Jeff Bezos, president and CEO of Amazon and owner of The Washington Post, speaks at the Economic Club of Washington DC's Milestone Celebration Dinner in Washington, US, on September 13 2018. Picture: REUTERS/JOSHUA ROBERTS
Jeff Bezos, president and CEO of Amazon and owner of The Washington Post, speaks at the Economic Club of Washington DC's Milestone Celebration Dinner in Washington, US, on September 13 2018. Picture: REUTERS/JOSHUA ROBERTS

Washington — Amazon founder and CEO Jeff Bezos said on Thursday that he was not worried about the potential for antitrust scrutiny of the company as it becomes an important economic force.

Speaking at a Washington business gathering, Bezos said it was normal to draw scrutiny but he did not anticipate any actions that would prevent the internet giant from innovating and growing.

"We are so inventive that whatever regulations are promulgated, [they] will not stop us from serving customers. Customers are still going to want low prices. They’re still going to want fast delivery. They’re still going to want a big selection," Bezos said in a Q&A session at a dinner hosted by the Economic Club of Washington.

He said it was unsurprising and even normal to face questions when a company such as Amazon becomes so big. "All big institutions of any kind are going to be and should be examined, scrutinised and inspected. We want to live in a society where people are worried about big institutions. That’s OK."

But Bezos said he did not see Amazon — which briefly hit $1-trillion in market value — as a monopoly, arguing that online sales still represent a small fraction of overall retail. "About 85% of sales are still in the physical world. So that’s where we face competition."

His comments come as US regulators open hearings on whether to revamp anti-trust enforcement to consider the dominance of digital giants such as Google, Facebook and Amazon.

Trump and low-lifes

At the same dinner, Bezos, who owns the Washington Post, warned that US President Donald Trump’s attacks on the media are dangerous for the country and that his attacks risk eroding protections and social norms important for democracy.

"It’s dangerous to demonise the media," Bezos said. "It’s dangerous to call the media low-lifes. It’s dangerous to say they are the enemy of the people." He added that "we live in a society where it’s not just the laws of the land that protect us ... it’s also the social norms that protect us. It works because we believe the words on that piece of paper."
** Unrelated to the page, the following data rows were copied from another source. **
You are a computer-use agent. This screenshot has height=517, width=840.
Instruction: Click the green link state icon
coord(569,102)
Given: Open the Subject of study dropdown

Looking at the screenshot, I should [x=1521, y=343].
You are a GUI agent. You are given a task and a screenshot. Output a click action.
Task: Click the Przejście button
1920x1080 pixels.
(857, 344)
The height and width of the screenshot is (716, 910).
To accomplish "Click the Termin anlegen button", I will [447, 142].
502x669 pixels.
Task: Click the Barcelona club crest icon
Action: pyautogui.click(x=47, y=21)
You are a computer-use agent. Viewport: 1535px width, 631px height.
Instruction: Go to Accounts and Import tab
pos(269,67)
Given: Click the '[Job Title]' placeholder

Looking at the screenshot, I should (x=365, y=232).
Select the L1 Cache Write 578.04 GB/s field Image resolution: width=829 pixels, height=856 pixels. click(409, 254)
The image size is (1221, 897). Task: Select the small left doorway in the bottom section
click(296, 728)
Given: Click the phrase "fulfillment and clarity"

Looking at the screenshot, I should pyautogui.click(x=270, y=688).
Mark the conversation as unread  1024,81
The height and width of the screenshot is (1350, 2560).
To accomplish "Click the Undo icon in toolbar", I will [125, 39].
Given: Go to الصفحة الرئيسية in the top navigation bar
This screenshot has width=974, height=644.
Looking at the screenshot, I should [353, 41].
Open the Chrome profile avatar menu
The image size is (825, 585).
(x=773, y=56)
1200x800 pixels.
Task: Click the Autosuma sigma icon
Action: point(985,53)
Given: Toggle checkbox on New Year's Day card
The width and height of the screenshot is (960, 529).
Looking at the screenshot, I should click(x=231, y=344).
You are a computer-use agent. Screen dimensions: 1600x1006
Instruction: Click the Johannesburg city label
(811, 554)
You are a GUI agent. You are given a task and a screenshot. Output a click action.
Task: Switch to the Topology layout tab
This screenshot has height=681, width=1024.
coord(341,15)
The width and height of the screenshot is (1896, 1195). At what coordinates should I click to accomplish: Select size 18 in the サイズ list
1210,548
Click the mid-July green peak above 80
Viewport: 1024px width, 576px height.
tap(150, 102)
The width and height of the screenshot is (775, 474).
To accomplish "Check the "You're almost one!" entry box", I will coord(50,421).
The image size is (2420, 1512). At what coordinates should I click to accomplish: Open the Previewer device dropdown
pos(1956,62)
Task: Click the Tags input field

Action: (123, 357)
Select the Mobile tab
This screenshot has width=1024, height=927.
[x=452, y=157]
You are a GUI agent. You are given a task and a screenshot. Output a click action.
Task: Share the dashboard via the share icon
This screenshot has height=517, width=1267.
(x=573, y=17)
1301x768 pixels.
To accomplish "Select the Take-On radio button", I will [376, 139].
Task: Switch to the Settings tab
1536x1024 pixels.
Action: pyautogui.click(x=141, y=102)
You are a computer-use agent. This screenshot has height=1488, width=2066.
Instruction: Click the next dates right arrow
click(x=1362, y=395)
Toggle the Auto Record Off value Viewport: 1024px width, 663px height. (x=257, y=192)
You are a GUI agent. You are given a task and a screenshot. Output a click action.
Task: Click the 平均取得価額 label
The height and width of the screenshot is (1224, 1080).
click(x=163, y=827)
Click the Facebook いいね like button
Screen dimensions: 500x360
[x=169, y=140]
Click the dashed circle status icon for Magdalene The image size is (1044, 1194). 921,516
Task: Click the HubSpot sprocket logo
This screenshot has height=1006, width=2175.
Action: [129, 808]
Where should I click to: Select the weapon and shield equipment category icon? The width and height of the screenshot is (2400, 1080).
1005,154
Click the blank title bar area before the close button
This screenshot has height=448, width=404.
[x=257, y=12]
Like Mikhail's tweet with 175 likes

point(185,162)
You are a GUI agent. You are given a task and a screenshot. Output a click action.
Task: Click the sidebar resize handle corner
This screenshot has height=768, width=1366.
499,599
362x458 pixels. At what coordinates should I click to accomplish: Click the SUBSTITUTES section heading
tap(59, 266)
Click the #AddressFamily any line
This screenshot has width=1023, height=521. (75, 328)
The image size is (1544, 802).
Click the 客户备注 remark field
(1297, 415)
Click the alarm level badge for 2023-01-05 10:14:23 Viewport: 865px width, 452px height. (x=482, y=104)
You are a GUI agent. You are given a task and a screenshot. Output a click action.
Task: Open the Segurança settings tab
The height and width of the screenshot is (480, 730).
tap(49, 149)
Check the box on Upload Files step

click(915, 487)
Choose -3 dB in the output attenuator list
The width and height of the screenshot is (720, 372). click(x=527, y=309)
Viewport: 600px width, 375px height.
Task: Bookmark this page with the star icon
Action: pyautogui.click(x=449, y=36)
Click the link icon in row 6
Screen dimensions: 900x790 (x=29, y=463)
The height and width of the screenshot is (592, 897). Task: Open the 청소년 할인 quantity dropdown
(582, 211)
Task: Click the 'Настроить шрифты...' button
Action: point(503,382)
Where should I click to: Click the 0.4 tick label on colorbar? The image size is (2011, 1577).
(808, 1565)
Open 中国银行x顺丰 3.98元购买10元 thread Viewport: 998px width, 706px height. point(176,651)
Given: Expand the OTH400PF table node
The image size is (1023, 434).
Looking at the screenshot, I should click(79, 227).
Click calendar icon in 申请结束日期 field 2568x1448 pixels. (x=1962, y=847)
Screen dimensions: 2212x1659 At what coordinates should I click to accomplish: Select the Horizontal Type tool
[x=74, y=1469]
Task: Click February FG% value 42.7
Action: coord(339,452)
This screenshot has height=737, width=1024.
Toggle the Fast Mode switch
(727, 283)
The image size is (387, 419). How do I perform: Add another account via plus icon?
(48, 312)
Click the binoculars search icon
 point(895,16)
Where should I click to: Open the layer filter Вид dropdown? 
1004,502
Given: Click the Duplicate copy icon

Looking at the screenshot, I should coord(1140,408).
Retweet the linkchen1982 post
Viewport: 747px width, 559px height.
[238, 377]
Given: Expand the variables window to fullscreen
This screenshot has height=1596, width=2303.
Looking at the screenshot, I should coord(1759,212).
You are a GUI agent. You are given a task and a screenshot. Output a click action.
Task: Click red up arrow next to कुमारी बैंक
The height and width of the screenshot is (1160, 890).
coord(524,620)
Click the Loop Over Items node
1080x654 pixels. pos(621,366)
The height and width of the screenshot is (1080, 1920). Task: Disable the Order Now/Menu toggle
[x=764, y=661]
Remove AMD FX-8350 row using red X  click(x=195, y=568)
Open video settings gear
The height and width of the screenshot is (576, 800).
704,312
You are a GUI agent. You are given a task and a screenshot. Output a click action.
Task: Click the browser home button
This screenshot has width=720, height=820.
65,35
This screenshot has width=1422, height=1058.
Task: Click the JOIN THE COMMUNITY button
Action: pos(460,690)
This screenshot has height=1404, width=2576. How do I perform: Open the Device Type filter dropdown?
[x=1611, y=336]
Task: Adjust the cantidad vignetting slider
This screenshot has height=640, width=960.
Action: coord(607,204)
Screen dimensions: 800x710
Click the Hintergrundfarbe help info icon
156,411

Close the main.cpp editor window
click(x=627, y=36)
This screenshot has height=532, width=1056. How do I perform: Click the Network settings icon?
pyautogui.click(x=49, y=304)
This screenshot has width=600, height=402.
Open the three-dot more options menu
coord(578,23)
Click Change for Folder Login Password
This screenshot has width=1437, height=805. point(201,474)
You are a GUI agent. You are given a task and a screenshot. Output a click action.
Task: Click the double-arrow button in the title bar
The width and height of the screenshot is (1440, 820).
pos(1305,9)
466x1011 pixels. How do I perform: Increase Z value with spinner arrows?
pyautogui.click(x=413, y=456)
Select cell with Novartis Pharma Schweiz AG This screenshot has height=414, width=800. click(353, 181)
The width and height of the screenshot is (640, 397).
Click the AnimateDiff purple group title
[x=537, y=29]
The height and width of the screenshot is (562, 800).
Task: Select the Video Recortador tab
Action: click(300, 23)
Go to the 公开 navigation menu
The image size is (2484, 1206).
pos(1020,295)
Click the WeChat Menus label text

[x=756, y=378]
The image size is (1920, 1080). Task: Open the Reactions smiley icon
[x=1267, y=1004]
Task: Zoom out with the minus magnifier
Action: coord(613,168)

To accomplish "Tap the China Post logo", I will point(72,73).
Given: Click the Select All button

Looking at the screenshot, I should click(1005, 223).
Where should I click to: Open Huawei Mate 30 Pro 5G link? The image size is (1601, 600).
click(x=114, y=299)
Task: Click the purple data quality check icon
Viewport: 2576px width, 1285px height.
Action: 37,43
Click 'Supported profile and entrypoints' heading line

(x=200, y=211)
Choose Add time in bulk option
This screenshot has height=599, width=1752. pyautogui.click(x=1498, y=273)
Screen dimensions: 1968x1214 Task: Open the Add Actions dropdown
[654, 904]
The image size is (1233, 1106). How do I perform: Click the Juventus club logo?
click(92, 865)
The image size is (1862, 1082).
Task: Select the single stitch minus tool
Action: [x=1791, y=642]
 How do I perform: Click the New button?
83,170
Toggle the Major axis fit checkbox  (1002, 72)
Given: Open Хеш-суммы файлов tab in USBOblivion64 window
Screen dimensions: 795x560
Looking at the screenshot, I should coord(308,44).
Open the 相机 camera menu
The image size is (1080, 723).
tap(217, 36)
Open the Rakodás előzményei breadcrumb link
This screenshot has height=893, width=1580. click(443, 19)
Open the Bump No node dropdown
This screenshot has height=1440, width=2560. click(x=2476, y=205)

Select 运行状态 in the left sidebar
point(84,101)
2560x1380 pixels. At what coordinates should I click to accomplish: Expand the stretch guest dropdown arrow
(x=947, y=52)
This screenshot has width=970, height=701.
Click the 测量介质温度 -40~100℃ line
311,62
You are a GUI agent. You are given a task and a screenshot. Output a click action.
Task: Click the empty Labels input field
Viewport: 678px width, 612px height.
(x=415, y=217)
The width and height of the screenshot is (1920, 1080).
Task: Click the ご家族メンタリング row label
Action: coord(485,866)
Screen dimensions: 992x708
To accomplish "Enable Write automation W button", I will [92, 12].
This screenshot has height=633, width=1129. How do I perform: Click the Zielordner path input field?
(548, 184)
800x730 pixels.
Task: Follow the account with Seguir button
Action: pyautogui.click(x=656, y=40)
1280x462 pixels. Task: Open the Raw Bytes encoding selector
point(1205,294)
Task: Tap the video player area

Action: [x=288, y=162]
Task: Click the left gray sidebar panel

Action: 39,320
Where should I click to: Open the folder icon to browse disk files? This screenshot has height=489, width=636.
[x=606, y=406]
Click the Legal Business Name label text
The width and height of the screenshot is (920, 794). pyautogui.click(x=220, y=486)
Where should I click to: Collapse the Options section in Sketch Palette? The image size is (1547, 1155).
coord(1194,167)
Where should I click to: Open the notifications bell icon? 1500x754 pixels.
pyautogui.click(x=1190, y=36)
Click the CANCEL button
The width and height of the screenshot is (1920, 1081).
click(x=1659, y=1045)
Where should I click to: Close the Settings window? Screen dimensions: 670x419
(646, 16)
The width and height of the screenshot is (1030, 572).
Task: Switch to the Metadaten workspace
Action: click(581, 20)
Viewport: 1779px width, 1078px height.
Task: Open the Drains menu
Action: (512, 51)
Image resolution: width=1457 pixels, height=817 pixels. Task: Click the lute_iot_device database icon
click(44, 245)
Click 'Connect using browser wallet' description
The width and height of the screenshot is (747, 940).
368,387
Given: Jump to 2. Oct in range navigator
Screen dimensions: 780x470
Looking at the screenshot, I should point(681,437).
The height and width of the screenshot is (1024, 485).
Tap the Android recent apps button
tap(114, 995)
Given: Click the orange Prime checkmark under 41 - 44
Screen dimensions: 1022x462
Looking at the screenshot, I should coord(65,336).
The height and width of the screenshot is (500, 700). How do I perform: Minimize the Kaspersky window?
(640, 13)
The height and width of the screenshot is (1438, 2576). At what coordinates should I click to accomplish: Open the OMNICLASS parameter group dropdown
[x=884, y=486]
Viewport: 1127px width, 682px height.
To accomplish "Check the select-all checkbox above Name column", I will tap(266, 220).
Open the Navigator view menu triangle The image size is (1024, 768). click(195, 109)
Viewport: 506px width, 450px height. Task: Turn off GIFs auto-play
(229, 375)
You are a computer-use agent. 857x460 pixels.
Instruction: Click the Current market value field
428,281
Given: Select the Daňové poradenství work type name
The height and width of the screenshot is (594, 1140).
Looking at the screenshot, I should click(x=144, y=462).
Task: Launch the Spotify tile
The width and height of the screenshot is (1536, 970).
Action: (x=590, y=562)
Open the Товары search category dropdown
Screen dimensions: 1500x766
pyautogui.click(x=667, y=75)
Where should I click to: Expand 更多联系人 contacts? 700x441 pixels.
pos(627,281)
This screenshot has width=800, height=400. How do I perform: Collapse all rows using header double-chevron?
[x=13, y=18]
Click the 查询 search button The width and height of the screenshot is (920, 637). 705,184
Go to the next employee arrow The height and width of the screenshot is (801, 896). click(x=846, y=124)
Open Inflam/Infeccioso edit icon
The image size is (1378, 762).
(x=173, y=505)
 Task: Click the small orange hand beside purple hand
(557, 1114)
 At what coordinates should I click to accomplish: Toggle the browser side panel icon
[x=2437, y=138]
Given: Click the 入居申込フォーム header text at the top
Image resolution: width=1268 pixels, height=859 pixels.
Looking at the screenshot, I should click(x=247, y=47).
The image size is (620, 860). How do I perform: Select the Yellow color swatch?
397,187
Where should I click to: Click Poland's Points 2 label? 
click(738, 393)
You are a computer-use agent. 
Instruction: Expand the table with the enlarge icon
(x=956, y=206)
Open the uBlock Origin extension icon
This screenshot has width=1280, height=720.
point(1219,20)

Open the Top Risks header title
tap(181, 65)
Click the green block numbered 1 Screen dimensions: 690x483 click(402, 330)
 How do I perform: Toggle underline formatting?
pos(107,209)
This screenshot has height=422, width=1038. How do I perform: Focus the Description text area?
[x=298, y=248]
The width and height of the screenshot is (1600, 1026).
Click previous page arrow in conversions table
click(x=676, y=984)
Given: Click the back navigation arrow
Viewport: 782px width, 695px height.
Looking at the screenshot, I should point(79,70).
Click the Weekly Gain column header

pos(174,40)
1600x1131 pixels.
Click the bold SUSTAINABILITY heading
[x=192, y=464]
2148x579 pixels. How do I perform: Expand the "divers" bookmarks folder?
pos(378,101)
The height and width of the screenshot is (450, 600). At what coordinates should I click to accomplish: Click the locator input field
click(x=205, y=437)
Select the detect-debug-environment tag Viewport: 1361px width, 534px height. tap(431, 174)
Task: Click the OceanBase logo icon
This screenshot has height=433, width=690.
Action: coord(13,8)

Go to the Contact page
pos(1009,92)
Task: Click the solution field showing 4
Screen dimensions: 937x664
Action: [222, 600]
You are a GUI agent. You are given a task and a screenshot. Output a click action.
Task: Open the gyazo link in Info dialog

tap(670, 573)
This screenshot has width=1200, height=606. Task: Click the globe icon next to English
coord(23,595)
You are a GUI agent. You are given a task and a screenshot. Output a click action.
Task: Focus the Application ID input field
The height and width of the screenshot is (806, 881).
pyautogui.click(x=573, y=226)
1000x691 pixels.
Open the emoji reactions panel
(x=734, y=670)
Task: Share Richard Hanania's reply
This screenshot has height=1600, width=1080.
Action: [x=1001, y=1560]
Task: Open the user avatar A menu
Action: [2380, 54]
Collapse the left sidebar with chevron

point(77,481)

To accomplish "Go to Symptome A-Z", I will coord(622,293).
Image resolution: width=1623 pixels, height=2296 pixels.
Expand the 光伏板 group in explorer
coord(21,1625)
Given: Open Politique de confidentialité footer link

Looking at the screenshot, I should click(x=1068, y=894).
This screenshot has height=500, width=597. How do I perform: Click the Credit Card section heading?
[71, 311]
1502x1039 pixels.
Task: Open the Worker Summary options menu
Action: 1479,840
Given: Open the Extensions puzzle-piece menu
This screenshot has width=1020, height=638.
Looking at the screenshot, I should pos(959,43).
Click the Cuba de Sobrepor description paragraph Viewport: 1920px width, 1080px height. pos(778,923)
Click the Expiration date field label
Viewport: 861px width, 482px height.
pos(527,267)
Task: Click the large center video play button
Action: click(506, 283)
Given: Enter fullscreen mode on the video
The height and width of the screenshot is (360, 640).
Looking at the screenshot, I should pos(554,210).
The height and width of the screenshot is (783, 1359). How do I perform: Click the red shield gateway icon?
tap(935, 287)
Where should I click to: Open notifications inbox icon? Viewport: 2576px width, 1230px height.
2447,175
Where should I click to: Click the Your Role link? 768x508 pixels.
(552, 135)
Bezos said Trump and other public figures should expect public and media scrutiny, which he called "healthy". The comments appeared to be the first direct, public rebuke of Trump by Bezos, a frequent target of attacks by the president.

"I do defend the Washinton Post," he said. "I don’t feel the need to defend Amazon." But he paraphrased Washington Post editor Martin Baron as saying that "the administration may be at war with us, but we are not at war with the administration".

Despite his concerns with Trump, Bezos said that he was not overly concerned about the future of the news media. "We are so robust in [the US]. The media is going to be fine."